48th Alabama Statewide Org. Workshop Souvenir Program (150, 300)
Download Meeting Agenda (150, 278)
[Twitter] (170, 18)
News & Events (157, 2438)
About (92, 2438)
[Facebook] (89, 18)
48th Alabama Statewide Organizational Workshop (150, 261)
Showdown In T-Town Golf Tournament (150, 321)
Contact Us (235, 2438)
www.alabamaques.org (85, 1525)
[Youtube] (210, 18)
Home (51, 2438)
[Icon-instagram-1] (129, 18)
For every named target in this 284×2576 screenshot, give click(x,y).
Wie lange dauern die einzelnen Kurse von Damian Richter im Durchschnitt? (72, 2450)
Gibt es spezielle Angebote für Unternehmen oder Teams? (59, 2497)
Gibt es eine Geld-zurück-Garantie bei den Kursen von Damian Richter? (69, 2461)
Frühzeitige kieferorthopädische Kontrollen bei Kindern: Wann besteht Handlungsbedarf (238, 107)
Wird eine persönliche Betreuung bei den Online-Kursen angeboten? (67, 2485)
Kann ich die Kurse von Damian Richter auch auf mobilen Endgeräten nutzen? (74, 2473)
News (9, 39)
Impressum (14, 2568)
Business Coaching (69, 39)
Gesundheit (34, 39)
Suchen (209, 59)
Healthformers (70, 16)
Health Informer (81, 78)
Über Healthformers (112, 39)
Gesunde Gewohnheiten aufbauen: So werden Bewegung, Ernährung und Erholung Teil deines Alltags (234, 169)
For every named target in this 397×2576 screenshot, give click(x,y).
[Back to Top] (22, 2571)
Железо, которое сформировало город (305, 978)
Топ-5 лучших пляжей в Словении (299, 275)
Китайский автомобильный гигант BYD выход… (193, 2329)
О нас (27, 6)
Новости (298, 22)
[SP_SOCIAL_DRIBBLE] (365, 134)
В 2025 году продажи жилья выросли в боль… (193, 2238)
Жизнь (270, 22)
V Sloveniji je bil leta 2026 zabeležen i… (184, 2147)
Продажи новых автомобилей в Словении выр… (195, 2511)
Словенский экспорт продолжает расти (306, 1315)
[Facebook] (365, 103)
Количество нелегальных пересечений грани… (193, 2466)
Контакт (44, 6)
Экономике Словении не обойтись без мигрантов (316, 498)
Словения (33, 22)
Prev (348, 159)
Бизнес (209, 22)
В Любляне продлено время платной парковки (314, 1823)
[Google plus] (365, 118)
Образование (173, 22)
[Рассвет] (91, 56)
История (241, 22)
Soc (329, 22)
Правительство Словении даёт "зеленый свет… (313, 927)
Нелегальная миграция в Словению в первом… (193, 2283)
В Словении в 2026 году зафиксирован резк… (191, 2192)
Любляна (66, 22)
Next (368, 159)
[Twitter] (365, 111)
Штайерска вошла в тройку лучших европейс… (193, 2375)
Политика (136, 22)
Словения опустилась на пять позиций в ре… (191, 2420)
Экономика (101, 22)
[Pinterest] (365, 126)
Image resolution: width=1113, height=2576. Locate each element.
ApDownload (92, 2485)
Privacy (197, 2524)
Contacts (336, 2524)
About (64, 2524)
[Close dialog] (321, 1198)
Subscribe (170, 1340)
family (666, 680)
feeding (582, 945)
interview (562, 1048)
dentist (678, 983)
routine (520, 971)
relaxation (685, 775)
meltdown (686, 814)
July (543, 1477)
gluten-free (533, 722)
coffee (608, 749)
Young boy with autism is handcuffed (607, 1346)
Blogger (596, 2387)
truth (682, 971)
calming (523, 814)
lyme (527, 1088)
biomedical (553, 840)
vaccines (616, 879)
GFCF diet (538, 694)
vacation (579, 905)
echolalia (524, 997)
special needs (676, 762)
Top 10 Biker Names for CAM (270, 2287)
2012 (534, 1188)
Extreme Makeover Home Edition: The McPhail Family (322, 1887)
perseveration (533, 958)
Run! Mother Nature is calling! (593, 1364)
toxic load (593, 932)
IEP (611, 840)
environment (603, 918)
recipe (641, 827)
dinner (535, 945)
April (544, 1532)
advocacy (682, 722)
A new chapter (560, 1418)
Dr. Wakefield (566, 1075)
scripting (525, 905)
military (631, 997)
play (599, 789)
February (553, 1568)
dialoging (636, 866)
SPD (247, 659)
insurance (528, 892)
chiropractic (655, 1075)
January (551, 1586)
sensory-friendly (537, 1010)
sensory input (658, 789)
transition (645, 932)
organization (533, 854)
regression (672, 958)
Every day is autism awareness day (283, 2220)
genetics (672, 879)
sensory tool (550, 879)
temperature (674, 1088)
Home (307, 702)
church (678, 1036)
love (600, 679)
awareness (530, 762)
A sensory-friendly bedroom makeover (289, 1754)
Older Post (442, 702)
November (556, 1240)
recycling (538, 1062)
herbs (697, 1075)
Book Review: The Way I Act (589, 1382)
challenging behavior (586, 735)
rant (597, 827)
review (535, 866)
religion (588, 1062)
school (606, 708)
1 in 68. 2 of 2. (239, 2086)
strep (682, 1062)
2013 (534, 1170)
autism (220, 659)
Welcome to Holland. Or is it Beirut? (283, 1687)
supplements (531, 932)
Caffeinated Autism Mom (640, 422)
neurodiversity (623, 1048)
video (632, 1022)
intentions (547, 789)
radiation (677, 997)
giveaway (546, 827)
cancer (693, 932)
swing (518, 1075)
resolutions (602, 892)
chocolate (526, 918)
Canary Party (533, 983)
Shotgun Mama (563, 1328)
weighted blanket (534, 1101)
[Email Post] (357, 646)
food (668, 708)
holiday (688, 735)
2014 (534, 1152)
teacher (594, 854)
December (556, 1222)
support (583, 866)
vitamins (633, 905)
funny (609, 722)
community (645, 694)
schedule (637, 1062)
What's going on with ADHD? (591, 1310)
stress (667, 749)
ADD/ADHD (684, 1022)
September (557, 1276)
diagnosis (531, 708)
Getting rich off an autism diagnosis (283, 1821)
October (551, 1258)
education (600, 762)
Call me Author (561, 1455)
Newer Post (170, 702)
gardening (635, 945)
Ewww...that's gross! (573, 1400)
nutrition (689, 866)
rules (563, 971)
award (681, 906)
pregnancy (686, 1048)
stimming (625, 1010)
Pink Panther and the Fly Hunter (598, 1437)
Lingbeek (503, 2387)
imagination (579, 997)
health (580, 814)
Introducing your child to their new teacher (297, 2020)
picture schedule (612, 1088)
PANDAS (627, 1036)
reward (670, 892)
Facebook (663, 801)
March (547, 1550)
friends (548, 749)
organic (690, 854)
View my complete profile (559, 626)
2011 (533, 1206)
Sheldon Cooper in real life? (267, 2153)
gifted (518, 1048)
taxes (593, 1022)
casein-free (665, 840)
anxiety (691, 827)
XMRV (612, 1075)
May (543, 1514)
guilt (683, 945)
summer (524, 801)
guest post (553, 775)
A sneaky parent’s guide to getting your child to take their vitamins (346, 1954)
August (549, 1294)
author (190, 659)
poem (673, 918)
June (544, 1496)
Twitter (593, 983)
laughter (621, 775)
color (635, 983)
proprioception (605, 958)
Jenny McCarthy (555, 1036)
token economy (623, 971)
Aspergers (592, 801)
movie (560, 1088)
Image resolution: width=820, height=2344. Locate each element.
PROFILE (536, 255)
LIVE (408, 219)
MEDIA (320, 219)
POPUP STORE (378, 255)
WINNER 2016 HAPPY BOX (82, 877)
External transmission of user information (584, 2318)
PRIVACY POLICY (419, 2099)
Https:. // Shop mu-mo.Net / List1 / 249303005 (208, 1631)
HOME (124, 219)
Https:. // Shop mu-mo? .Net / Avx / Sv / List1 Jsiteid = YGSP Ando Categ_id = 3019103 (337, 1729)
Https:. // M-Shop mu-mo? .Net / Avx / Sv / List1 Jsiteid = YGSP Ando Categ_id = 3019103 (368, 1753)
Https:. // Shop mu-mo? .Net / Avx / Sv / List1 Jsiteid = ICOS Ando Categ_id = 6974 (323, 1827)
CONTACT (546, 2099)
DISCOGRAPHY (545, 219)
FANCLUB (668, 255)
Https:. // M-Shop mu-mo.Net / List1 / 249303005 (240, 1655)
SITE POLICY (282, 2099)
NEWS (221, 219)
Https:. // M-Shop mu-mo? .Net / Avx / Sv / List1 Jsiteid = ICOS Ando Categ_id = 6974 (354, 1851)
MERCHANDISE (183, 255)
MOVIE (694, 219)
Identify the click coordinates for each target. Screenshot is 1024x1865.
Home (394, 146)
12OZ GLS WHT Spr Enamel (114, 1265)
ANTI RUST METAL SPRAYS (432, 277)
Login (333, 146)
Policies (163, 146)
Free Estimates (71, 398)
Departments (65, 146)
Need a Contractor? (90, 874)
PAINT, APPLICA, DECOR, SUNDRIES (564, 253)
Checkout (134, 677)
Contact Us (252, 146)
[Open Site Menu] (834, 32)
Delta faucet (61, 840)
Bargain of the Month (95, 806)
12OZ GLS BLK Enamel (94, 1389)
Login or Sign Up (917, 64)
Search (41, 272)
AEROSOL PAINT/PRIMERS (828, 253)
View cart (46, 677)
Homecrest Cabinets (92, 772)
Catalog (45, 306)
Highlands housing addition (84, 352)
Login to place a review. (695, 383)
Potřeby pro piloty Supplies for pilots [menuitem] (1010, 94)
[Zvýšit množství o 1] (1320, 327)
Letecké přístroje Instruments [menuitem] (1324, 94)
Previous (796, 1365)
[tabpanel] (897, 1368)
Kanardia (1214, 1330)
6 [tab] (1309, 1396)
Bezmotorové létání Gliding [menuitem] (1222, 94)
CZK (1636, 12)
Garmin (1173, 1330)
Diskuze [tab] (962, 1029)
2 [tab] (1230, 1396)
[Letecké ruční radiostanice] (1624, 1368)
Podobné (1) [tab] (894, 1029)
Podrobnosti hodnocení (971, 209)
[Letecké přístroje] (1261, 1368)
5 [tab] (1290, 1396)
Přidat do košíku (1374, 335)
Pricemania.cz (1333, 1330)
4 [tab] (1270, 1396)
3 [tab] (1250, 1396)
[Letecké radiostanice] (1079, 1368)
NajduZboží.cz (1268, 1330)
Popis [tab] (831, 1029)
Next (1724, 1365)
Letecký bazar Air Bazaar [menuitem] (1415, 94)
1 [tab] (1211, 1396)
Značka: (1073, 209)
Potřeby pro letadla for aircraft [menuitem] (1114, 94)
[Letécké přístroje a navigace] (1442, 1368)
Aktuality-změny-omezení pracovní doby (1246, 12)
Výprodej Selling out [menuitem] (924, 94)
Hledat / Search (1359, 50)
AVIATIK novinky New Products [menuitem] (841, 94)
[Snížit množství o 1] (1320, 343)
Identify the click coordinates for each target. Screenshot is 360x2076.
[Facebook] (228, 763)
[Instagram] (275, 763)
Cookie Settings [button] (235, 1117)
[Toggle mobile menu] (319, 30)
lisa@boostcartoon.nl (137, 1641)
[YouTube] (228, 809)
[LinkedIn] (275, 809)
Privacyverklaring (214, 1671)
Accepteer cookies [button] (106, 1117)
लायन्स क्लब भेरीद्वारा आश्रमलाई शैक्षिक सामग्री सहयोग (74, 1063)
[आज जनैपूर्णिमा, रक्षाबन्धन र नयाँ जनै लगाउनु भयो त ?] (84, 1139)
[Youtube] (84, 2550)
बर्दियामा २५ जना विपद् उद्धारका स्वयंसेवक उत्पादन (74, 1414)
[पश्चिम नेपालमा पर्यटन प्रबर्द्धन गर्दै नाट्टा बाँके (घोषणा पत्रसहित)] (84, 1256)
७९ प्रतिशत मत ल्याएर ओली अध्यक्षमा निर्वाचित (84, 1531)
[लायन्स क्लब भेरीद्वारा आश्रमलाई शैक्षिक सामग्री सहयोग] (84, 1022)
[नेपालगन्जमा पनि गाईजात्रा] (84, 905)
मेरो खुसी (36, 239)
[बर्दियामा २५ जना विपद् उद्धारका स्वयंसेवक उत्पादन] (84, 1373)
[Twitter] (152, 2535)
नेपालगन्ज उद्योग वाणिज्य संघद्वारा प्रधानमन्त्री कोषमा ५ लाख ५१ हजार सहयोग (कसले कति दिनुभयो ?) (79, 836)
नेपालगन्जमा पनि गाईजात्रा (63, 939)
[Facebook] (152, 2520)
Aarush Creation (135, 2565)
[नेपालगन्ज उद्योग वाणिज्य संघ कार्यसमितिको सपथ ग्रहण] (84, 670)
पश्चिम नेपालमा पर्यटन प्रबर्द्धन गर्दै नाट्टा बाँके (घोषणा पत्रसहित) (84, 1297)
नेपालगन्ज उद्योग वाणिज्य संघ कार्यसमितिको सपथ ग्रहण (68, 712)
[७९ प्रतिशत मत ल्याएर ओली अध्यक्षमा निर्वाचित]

※

Go back to the listing above. Copy word for word the lines from the one with "ADD/ADHD (684, 1022)" through the one with "pregnancy (686, 1048)", and nothing more.

● Exercise output:
ADD/ADHD (684, 1022)
September (557, 1276)
diagnosis (531, 708)
Getting rich off an autism diagnosis (283, 1821)
October (551, 1258)
education (600, 762)
Call me Author (561, 1455)
Newer Post (170, 702)
gardening (635, 945)
Ewww...that's gross! (573, 1400)
nutrition (689, 866)
rules (563, 971)
award (681, 906)
pregnancy (686, 1048)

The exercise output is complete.